Stored entries

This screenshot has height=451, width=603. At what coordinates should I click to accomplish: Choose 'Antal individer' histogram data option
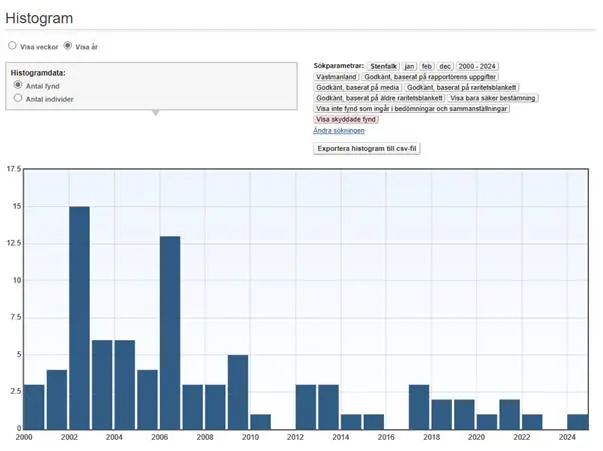[18, 98]
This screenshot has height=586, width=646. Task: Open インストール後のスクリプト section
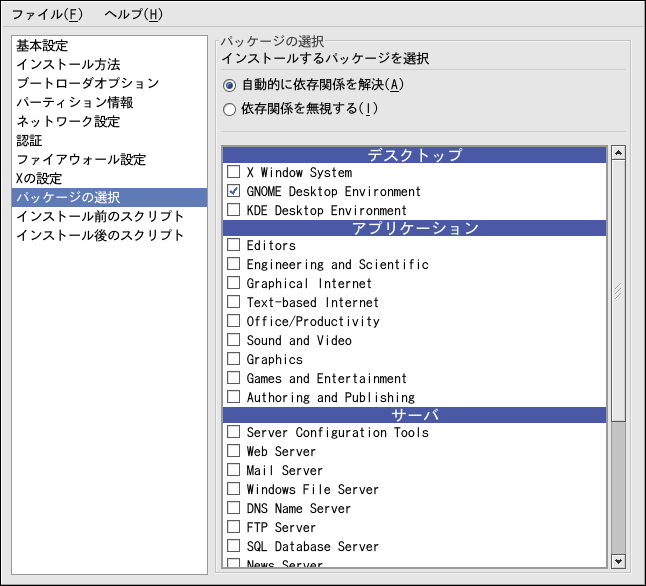(100, 236)
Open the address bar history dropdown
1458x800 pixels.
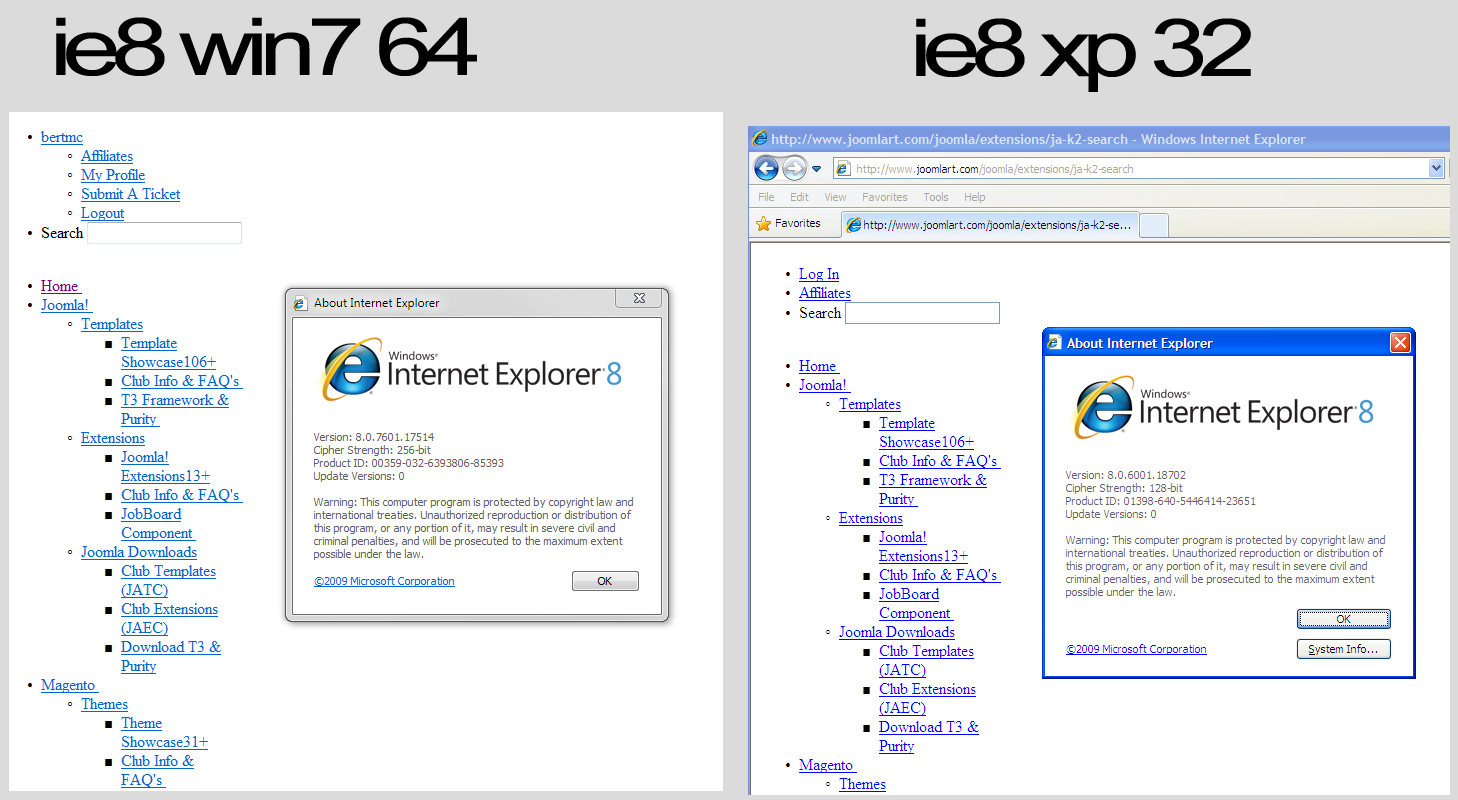click(x=1437, y=168)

## Your task
Restate the entries verbatim and exclude any pictures.

## Task result
This screenshot has height=451, width=603. At what coordinates should I click to accomplish: Choose 'Antal individer' histogram data option
[18, 98]
This screenshot has height=586, width=646. Task: Open インストール後のスクリプト section
(100, 236)
Open the address bar history dropdown
1458x800 pixels.
click(x=1437, y=168)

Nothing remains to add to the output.